- **WORK TASK**: Which lines of the records contain the word "avatar"? Show each of them.

Stored data entries
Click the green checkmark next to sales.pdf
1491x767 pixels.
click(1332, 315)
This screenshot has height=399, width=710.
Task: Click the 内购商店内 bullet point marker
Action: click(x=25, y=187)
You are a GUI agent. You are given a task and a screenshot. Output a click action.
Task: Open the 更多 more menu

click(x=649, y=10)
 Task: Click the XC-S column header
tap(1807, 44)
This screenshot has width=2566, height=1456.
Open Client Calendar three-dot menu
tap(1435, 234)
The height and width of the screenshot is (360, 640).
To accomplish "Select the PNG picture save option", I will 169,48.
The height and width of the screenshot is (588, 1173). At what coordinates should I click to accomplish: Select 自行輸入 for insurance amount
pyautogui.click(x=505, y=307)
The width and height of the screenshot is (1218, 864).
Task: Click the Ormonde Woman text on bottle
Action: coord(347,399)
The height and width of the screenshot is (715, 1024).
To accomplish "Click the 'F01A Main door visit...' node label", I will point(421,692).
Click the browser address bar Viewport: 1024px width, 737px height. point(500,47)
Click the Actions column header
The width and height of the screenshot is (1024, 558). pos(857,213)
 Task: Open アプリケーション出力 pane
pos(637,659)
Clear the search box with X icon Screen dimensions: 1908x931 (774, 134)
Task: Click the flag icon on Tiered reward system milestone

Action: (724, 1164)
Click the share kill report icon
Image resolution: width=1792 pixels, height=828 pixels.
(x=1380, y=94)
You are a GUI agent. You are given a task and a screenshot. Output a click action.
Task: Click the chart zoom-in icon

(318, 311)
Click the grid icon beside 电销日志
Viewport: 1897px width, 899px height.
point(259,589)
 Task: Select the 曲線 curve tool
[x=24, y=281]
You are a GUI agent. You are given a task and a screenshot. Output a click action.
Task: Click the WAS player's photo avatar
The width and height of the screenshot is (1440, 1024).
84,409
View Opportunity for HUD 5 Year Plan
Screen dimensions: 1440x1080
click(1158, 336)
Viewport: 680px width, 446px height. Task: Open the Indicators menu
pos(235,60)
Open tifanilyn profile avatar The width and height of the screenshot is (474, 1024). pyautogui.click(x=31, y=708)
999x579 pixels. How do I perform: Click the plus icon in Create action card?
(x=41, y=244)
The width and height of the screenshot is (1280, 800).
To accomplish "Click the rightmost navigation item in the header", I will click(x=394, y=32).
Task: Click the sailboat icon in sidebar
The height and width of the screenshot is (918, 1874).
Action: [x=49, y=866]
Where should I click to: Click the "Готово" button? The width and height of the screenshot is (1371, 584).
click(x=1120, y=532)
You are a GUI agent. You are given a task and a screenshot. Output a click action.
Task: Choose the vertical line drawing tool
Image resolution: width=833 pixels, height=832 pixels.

- **PROBLEM SOLUTION**:
Task: Click the WAS player's photo avatar
Open tifanilyn profile avatar The width and height of the screenshot is (474, 1024). pyautogui.click(x=31, y=708)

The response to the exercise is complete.